UPenn Law Prof. Loses Teaching Duties After Saying Black Students Rarely Earn Top Grades
Tenured professor Amy Wax will reportedly not be allowed to teach a required course next semester.
A law professor at the University of Pennsylvania reportedly lost her teaching role at the prestigious university after she candidly stated that black students "rarely" graduate at the top of their classes or earn high grade marks, the New York Daily News reports.
Ted Ruger, the law school dean, released a statement on Tuesday (Mar. 13), denouncing Prof. Amy Wax for speaking "disparagingly and inaccurately" about black students. "Black students have graduated in the top of the class at Penn Law," Ruger said in a statement Penn's student newspaper, The Daily Pennsylvanian. "And contrary to any suggestion otherwise, black students at Penn Law are extremely successful, both inside and outside of the classroom, the job market, and in their careers." Ruger also revealed that Wax violated school policy by citing students' grades.
Wax's controversial statements stem from a panel discussion she participated in back in Sept. 2017. Speaking to Brown University professor, Glenn Loury, Wax said: "Here’s a very inconvenient fact, Glenn. I don’t think I’ve ever seen a black student graduate in the top quarter of the class, and rarely, rarely in the top half,” she said.“I can think of one or two students who scored in the top half of my required first-year course."
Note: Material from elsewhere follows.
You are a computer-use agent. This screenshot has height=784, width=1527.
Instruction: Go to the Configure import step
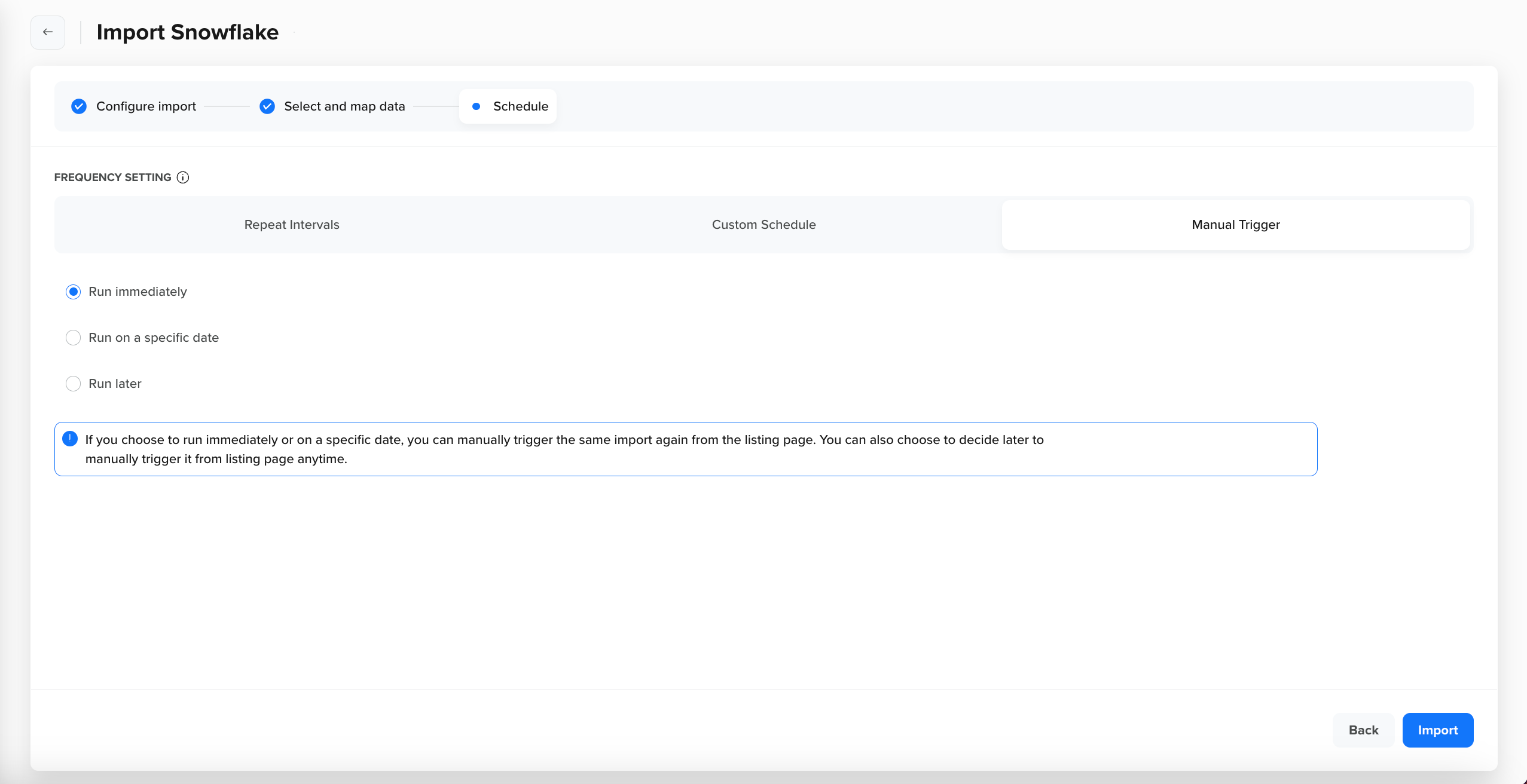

Wax initially sparked outrage amongst students and faculty following her comments. Alumni reportedly launched a petition demanding that action be taken against the professor. They claimed her comments were "in clear violation of the terms and spirit of Penn Law’s anonymous grading policy, compromise the law school’s assurance that grades are maintained by the registrar under strict scrutiny." More than 30 Penn Law professors also signed an open letter condemning her racially-charged statements.
Wax is reportedly allowed to finished teaching her elective courses, but will no longer serve as the professor for the mandatory, introduction to civil procedure course.